▸ **SELECTED EXCERPT**
%%
The value of the MVP does not lie in its complexity, but in its ability to obtain early feedback, reduce risks, and accelerate learning. Within this framework, AI and no-code tools facilitate the construction of MVPs by enabling the development and launch of digital products in shorter timeframes and with less technical dependency, encouraging rapid experimentation and the efficient use of resources.

Key principles

  • Focus on the main problem and the value proposition.
  • Limit the scope to what is essential to validate the hypothesis.
  • Understand the MVP as a learning tool, not as a final product.
  • Incorporate feedback and usage data into decision-making. 

To delve deeper into this approach, you can read the post "Building a Minimum Viable Product in 10 days with no-code tools", which presents a practical methodology for developing solutions in an agile and progressive way.

Measure

Measuring is another essential pillar within the Lean methodology, as it allows you to test the hypotheses raised during the construction phase against real data, evaluate the performance of the product or service in the market, and determine the viability of the business model before tackling growth or scaling processes.

Measuring does not only mean collecting information, but also defining relevant metrics, interpreting results, and turning them into useful knowledge for decision-making. In this sense, this phase is key to reducing uncertainty, detecting inefficiencies early, and optimizing available resources, especially in the early stages of an entrepreneurial project.

Within the framework of the ONE Platform, various resources are made available to entrepreneurs to facilitate structured and accessible measurement, both from a commercial and financial point of view, aligned with Lean principles and adapted to the reality of startups and innovative projects.
%%
▸ **TASKS TO COMPLETE**
• a. In the excerpt on MVPs, where does the value of the MVP lie?
• b. Rewrite the excerpt on MVPs starting with "The value of" and going on through "the value proposition.", putting "testing" in place of "experimentation".
The records that come next have no connection to the excerpt on MVPs.

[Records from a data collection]
%%
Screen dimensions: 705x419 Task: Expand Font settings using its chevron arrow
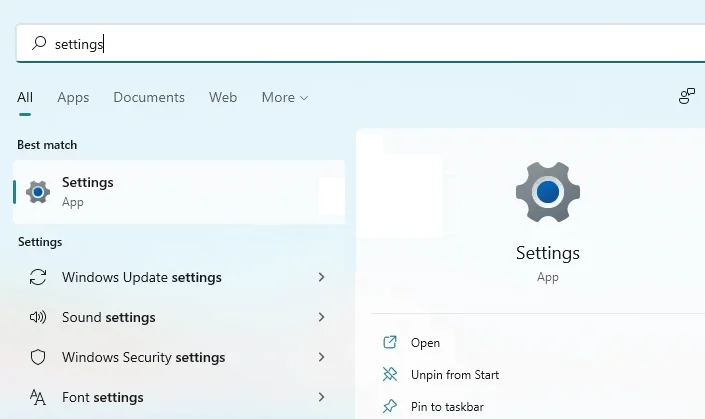pos(321,397)
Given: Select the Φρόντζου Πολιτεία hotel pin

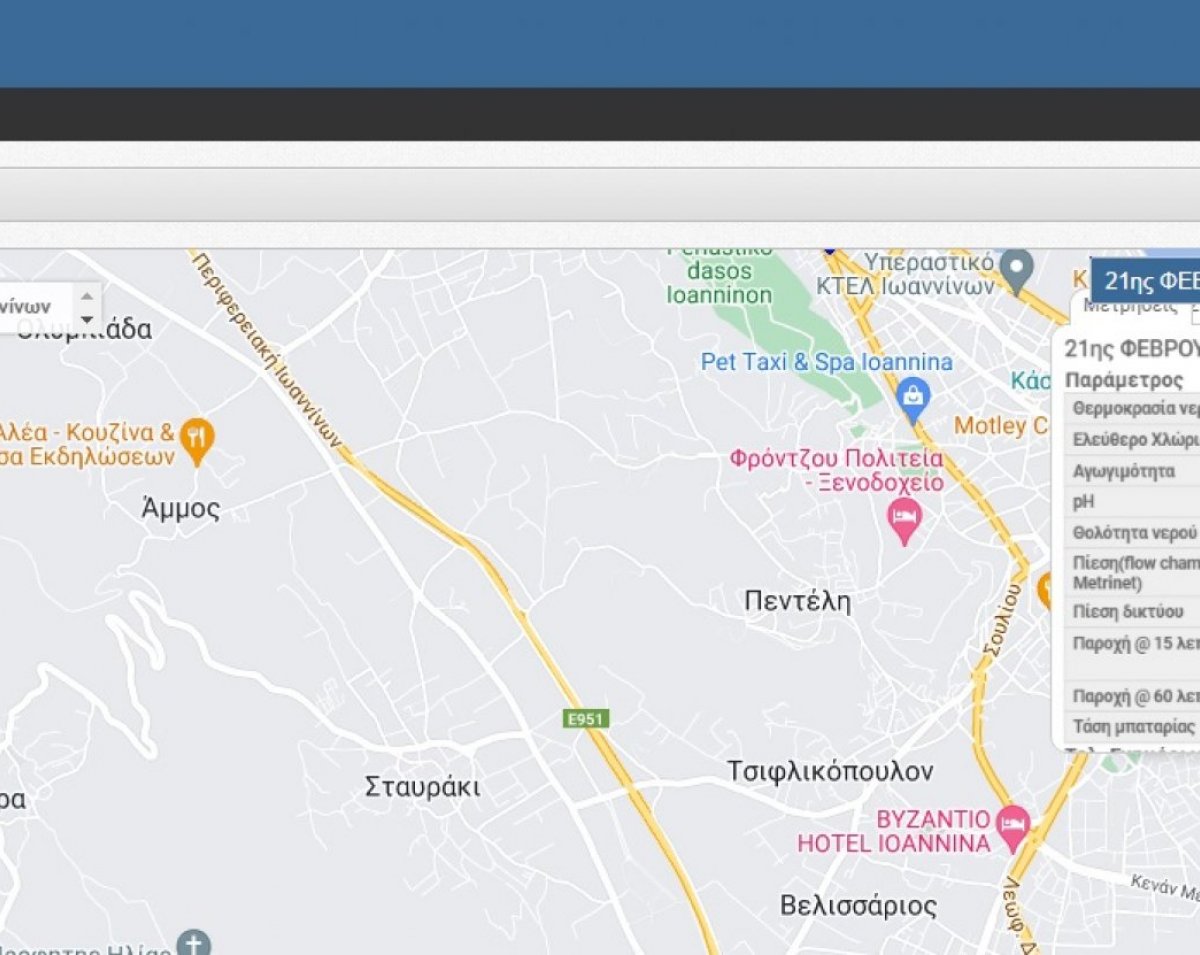Looking at the screenshot, I should click(x=904, y=519).
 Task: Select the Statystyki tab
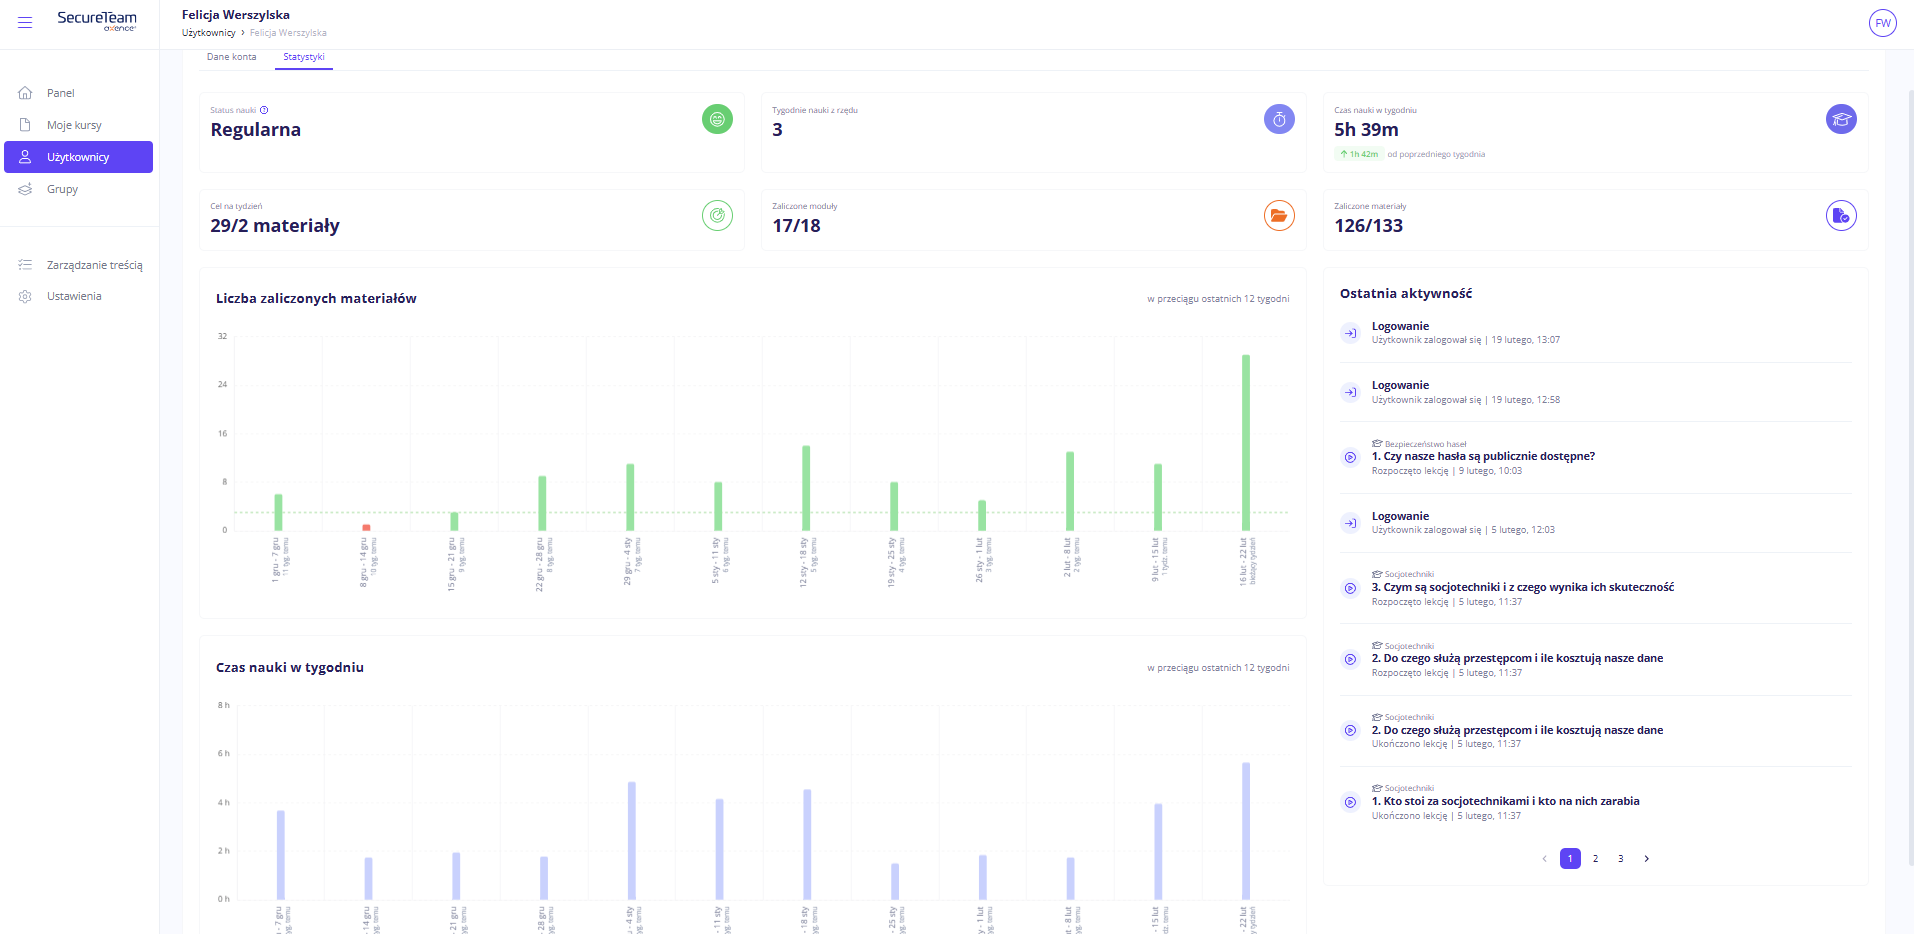[304, 57]
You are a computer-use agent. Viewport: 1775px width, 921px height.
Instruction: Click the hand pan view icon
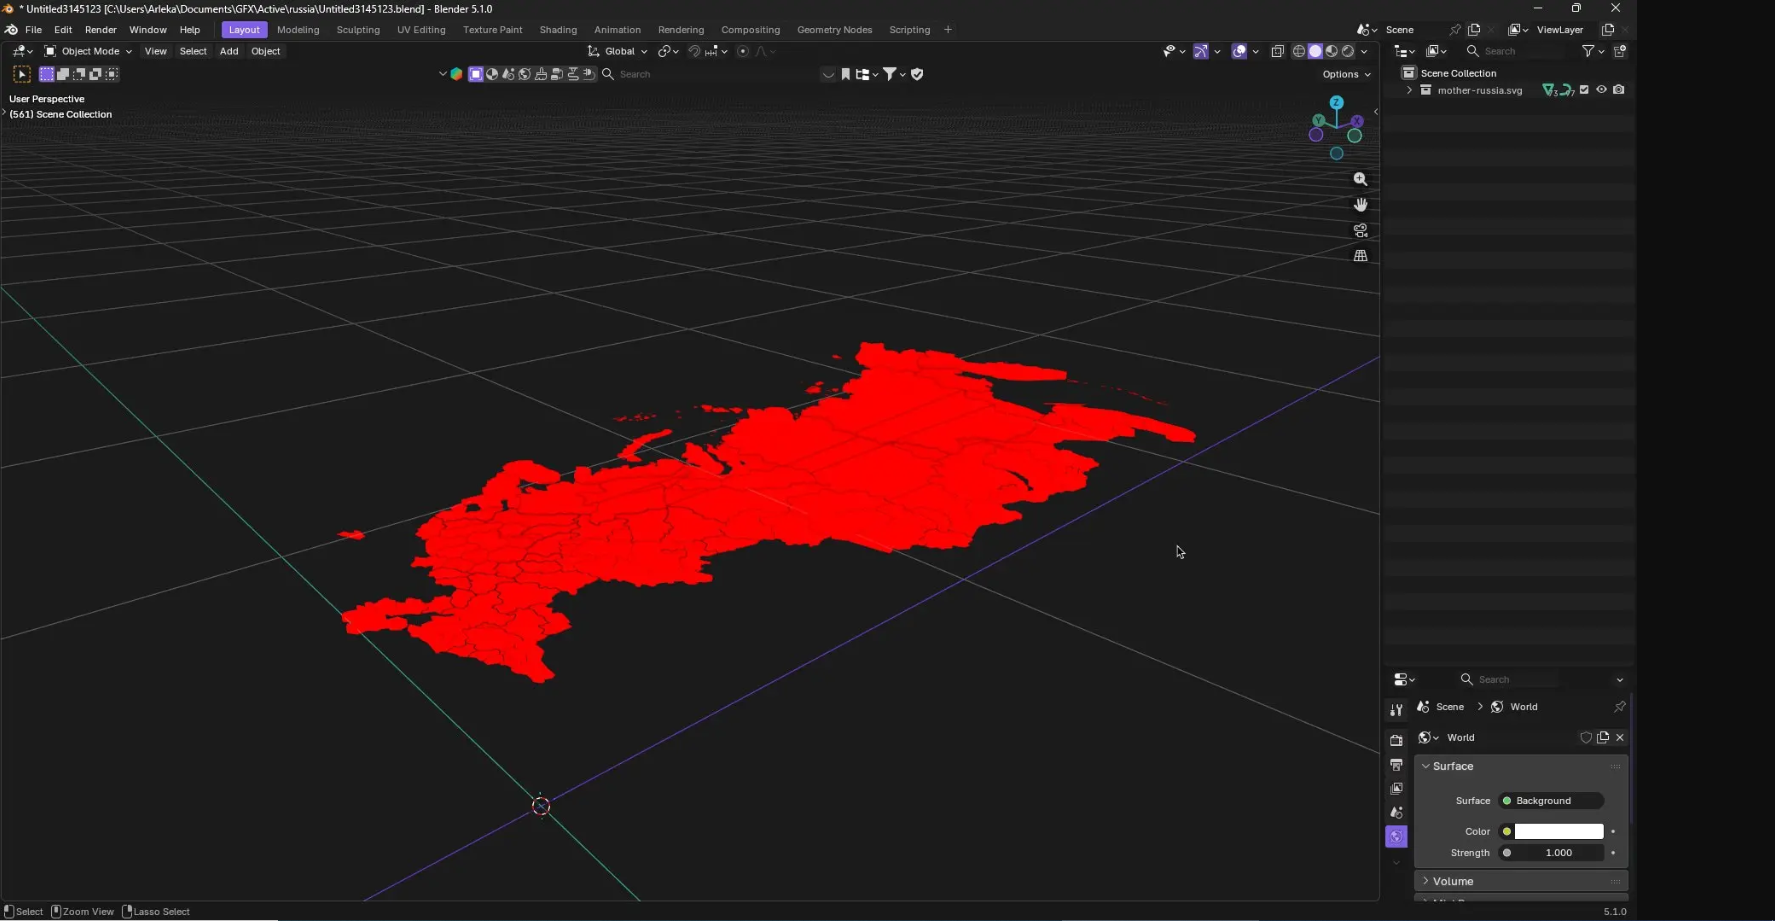pyautogui.click(x=1360, y=205)
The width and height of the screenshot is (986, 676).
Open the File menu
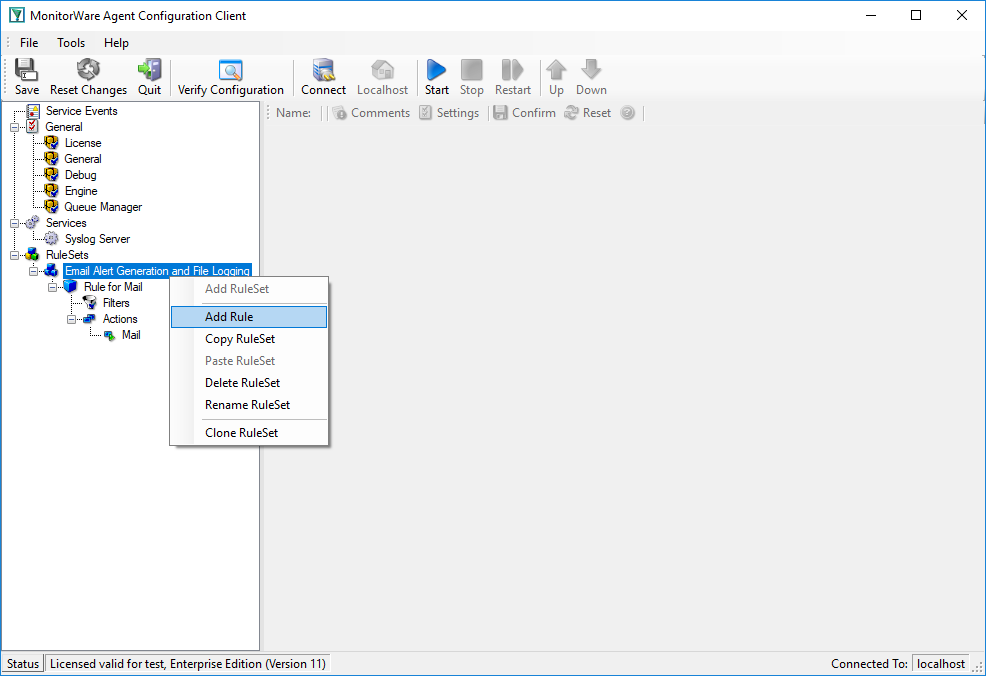click(x=29, y=43)
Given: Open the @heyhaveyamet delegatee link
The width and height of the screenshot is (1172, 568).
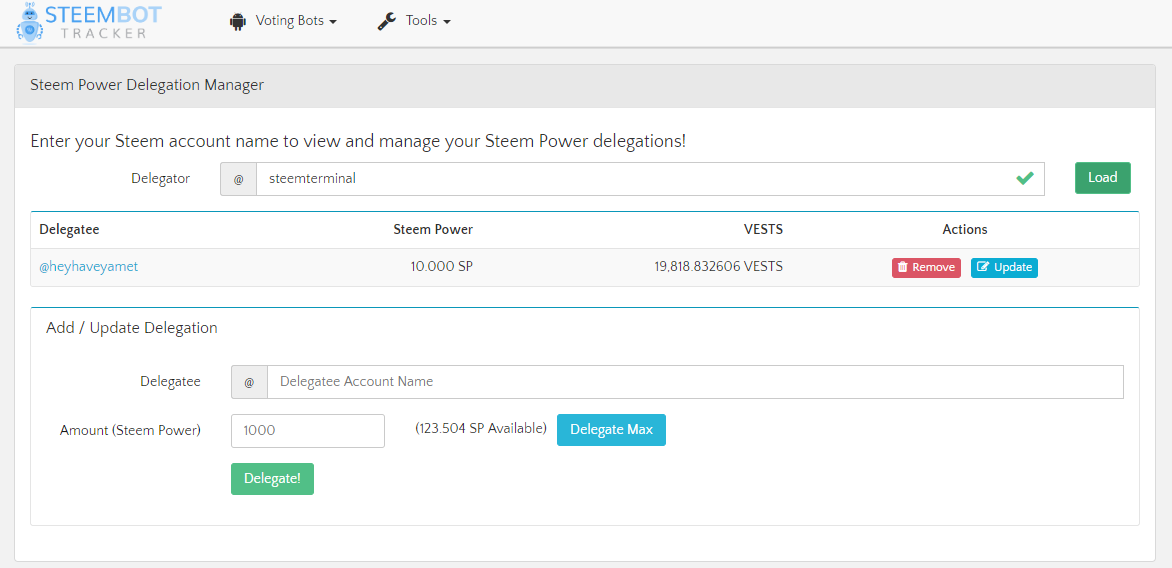Looking at the screenshot, I should 89,267.
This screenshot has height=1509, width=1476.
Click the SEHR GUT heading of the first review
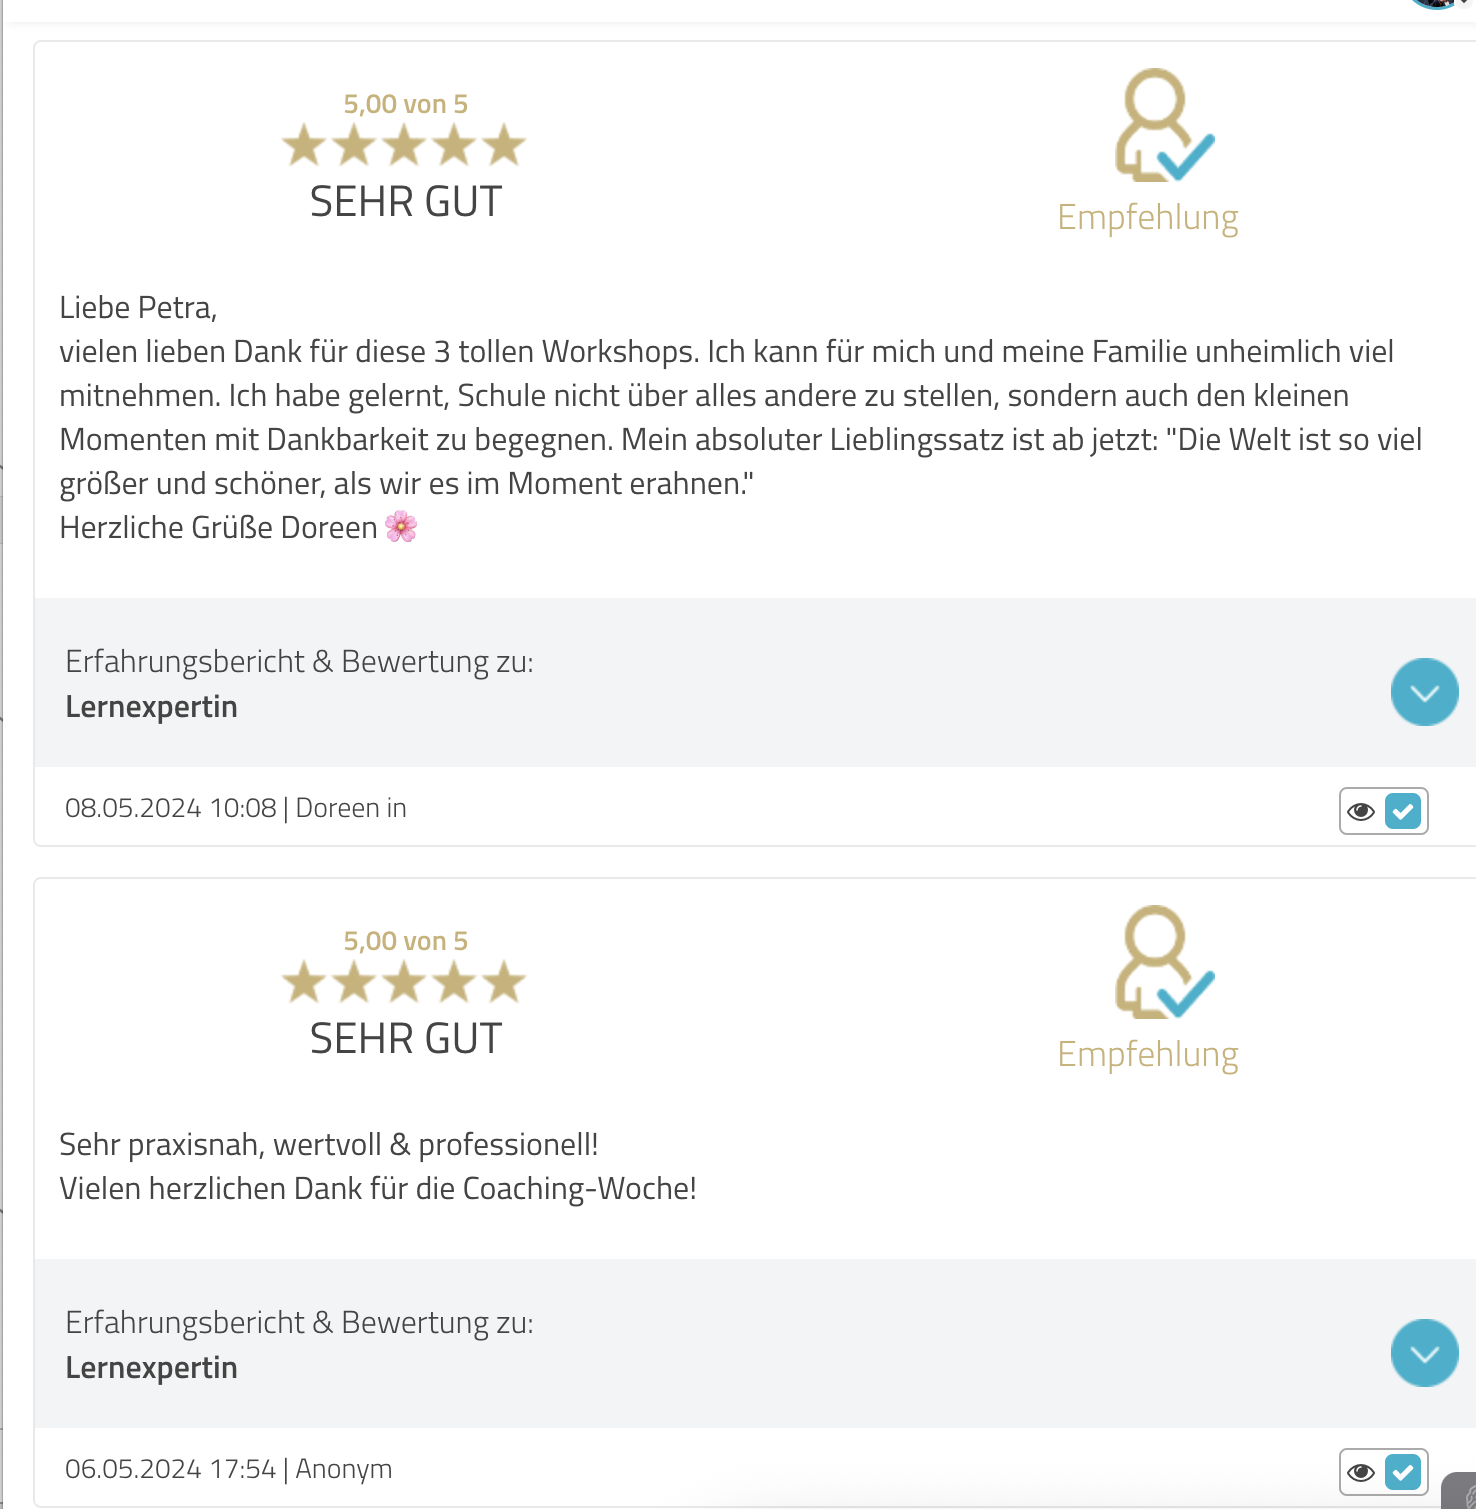coord(405,202)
%%
▸ **EXPECTED RESULTS**
• a. In its ability to obtain early feedback, reduce risks, and accelerate learning.

• b.
The value of the MVP does not lie in its complexity, but in its ability to obtain early feedback, reduce risks, and accelerate learning. Within this framework, AI and no-code tools facilitate the construction of MVPs by enabling the development and launch of digital products in shorter timeframes and with less technical dependency, encouraging rapid testing and the efficient use of resources.

Key principles

  • Focus on the main problem and the value proposition.